Start of INPUT MATERIAL

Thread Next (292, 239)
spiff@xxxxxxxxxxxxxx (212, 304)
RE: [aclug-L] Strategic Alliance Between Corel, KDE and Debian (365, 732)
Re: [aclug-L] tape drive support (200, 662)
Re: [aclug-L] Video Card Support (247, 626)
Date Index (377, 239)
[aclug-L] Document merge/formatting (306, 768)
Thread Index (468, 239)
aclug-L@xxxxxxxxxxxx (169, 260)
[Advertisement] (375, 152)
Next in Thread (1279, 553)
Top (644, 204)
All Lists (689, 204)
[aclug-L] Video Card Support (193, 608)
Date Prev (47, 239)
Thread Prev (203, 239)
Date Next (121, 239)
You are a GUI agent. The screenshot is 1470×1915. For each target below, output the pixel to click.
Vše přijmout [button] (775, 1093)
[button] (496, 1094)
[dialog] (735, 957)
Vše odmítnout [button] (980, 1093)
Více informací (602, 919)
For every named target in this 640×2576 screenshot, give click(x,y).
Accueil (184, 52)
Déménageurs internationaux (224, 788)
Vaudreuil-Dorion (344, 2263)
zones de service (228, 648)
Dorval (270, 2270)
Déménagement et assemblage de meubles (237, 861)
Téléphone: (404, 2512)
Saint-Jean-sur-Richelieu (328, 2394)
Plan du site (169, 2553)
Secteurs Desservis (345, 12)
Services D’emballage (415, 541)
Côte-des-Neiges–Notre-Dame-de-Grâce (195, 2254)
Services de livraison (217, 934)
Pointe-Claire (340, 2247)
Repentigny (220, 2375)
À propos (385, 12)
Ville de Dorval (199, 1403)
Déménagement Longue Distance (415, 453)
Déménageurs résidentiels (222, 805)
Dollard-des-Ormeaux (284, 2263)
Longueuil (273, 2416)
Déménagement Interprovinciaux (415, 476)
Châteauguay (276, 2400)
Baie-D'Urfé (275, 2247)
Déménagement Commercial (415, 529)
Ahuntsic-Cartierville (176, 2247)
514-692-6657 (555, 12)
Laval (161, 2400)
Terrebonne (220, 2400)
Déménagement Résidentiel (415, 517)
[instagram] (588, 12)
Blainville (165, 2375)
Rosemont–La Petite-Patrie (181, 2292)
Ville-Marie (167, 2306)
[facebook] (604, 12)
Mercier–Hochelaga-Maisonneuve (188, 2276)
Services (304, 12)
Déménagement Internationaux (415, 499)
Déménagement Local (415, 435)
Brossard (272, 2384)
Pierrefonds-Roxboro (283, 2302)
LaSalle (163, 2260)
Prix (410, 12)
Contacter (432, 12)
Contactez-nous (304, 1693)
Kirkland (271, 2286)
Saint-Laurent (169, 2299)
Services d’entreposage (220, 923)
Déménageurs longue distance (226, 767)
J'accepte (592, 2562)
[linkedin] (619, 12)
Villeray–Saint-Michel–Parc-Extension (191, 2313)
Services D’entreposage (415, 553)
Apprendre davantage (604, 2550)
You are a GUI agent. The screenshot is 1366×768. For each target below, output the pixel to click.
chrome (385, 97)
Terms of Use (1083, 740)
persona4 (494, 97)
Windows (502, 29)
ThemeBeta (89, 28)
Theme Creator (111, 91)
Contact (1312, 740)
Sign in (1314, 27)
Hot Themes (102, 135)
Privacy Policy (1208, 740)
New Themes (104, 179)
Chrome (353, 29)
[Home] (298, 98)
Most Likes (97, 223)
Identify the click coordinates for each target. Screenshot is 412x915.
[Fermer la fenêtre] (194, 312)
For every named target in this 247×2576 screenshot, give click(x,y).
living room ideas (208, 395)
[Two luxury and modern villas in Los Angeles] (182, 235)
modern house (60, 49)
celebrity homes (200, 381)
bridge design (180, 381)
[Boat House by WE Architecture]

End of INPUT MATERIAL

Reproduce the line containing "living room ideas (208, 395)" and every line after it. Stop at the last line of the records, and add nothing.

living room ideas (208, 395)
[Two luxury and modern villas in Los Angeles] (182, 235)
modern house (60, 49)
celebrity homes (200, 381)
bridge design (180, 381)
[Boat House by WE Architecture]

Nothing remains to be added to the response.